• [Work to be completed]: Extract every line in the rows below that contains the word "Open", copying each line in full.

Rows on where targets appear:
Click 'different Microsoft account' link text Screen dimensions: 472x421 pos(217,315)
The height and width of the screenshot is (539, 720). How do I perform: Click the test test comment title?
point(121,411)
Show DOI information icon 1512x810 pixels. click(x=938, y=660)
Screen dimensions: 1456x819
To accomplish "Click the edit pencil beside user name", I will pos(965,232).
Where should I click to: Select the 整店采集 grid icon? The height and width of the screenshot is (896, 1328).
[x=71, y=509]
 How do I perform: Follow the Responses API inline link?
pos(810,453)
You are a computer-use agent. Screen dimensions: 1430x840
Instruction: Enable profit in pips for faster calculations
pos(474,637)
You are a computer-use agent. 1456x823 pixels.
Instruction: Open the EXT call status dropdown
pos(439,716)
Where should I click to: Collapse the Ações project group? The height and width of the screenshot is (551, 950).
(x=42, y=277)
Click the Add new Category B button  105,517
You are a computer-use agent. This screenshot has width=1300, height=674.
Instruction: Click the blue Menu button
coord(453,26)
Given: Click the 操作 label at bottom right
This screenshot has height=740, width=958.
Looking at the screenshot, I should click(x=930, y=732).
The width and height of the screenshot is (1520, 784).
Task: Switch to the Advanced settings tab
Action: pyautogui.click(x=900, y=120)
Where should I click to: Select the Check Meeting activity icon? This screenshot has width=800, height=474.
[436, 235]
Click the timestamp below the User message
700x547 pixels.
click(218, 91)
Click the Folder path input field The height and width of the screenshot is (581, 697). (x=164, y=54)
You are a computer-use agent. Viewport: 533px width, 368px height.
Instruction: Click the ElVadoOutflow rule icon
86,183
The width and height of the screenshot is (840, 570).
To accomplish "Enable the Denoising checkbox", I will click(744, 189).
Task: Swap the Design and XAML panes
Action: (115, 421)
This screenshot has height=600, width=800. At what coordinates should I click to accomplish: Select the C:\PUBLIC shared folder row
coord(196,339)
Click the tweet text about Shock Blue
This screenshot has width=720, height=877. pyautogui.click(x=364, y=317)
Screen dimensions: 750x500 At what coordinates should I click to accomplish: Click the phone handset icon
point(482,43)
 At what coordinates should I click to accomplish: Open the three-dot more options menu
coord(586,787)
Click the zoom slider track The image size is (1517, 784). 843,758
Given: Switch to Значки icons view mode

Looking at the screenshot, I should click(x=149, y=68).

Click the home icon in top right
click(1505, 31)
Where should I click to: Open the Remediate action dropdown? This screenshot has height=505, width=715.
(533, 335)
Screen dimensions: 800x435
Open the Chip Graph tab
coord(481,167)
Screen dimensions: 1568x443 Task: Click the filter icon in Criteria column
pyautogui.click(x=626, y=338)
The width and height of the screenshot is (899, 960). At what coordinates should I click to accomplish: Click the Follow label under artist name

• [Output for this task]:
Instruction: Open the EXT call status dropdown
 At what coordinates should I click to accomplish: Open the three-dot more options menu
Where should I click to: Open the Remediate action dropdown? This screenshot has height=505, width=715.
Open the Chip Graph tab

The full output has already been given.